ASSIGNMENT 1 »
In the comment about open data and data science ecosystems, swap "Hadoop" for "Spark" and give the passage from "Since I do both" up to and including "data science ecosystem.".
ASSIGNMENT 2 »
According to the comment about open data and data science ecosystems, where do a lot of innovations happen?
ASSIGNMENT 3 »
Finish out the next part of the comment about open data and data science ecosystems, picking up after its last sentence.

PROVIDED PASSAGE »
-- -- --

Thanks a lot, I’ve found a lot of ideas to think about.

It would be even better if it could be possible to analyze ideas and suggestions as feature matrix table with products, existing and proposed features.

Since I do both open data and commercial data products I could say that I see that open data ecosystem is big, but data science ecosystems evolves much much faster. It’s not just about enterprise meta-data catalogues and portals, it’s about modern data stacks and hundreds of open source and commercial tools and services like dbt, Snowflake, Meltano, Trino, Hadoop and so on. A lot of innovations happens in this data science ecosystem.

-- -- --

RECORD SET »
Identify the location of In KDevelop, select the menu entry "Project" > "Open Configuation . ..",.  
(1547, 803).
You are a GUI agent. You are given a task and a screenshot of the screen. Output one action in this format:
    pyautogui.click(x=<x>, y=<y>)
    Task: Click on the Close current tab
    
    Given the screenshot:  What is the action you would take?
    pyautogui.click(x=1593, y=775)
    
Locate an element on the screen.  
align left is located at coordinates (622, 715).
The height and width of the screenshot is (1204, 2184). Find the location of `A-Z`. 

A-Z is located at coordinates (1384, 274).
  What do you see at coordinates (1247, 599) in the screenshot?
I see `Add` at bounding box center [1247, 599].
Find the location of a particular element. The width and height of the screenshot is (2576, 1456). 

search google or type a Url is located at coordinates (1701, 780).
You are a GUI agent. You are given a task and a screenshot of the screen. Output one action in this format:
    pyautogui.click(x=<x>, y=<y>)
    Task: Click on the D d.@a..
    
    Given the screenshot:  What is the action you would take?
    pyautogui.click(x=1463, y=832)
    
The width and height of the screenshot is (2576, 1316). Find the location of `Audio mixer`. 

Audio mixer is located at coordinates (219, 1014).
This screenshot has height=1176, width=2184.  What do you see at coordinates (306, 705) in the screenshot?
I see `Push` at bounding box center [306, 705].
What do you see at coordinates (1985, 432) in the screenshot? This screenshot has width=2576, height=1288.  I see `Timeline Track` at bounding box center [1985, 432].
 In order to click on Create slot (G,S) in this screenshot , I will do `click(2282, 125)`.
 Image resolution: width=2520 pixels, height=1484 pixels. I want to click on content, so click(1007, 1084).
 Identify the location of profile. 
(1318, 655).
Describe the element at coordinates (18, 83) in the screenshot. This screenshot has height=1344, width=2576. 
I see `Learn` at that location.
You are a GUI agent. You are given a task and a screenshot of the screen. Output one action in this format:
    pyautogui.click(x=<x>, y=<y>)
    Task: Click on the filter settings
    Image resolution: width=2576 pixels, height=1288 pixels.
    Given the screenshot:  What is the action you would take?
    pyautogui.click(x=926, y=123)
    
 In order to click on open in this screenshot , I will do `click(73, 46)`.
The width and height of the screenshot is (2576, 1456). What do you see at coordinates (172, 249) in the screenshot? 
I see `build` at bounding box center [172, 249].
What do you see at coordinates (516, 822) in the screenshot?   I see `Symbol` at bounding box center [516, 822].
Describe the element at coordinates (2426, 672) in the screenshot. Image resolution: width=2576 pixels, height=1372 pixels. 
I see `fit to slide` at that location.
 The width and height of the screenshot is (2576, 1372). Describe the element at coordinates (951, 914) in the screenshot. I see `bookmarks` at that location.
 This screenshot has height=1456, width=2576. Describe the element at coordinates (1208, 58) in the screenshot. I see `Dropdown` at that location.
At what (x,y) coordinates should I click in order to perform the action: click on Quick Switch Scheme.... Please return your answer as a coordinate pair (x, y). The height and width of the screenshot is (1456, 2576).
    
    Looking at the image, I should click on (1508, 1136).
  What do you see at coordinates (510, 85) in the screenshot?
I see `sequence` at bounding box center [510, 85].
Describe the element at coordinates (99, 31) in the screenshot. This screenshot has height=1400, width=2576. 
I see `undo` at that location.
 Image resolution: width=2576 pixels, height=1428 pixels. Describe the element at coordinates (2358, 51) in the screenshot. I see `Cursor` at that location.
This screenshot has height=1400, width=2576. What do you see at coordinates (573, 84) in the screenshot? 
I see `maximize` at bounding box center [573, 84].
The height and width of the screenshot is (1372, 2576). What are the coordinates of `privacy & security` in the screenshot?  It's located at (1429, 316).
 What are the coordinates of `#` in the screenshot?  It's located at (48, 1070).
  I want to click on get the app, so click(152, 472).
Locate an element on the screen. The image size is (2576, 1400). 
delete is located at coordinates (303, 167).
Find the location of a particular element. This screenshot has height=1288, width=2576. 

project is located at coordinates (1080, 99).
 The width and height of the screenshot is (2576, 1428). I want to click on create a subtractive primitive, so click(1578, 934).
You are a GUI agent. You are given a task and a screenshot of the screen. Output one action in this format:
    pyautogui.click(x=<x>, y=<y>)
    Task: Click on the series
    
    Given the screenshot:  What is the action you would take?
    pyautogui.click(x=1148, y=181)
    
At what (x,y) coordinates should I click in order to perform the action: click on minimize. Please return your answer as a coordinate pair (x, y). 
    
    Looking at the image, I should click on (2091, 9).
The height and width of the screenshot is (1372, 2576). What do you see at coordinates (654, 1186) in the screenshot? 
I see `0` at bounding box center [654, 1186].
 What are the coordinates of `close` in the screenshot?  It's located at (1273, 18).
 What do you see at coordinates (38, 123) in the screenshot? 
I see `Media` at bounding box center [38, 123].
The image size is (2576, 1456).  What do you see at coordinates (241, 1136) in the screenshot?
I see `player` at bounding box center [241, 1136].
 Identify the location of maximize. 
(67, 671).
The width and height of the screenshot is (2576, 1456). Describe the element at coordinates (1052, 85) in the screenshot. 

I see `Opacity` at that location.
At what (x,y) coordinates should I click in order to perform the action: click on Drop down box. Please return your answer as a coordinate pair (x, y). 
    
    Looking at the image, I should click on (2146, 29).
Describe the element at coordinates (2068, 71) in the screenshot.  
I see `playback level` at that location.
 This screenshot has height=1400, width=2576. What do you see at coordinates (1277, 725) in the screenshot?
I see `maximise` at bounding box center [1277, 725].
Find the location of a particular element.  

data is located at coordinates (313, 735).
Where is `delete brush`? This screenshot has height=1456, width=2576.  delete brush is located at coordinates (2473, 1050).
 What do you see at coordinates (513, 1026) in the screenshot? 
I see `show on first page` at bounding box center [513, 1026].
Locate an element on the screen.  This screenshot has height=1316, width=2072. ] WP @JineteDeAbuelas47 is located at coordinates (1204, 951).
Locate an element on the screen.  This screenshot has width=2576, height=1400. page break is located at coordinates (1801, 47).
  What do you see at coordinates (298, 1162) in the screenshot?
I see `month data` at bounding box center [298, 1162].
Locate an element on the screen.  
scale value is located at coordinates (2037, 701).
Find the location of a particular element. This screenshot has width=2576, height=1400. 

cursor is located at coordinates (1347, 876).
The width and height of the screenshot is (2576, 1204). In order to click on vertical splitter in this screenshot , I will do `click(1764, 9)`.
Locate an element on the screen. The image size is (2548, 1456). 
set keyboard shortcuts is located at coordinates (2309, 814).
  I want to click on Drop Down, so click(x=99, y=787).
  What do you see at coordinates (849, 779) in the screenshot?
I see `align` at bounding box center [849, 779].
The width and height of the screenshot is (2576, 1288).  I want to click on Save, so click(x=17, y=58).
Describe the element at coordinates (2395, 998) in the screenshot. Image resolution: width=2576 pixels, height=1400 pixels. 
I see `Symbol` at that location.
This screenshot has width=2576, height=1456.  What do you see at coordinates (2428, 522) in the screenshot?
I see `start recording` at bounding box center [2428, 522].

-- -- --

RESULT 1 »
Since I do both open data and commercial data products I could say that I see that open data ecosystem is big, but data science ecosystems evolves much much faster. It’s not just about enterprise meta-data catalogues and portals, it’s about modern data stacks and hundreds of open source and commercial tools and services like dbt, Snowflake, Meltano, Trino, Spark and so on. A lot of innovations happens in this data science ecosystem.

RESULT 2 »
In the data science ecosystem.

RESULT 3 »
A few examples:

  • Collibra data products include intelligence tools to determine data fields types automatically

  • we teach our algorithms in DataCrafter (russian lang) project to automatically document missing data

  • DataIku provides complex (expensive) collaboration space to improve data management

  • Bit.io helps to convert dataset to the Postgres SQL database instance

There are several meta-data and data standards outside open data ecosystem:

  • Open Metadata - data discovery metadata for enterprise meta-data catalogs

  • data formats like Apache Orc, Parquet, Avro and many others used by data scientists commonly and not published on the open data portals

And much more other examples exists too.

If not to look on these tools and innovations closely than most likely open data portals slowly will be replaced by portals for developers and data catalogues that will be just small public part of government/organization data ecosystem.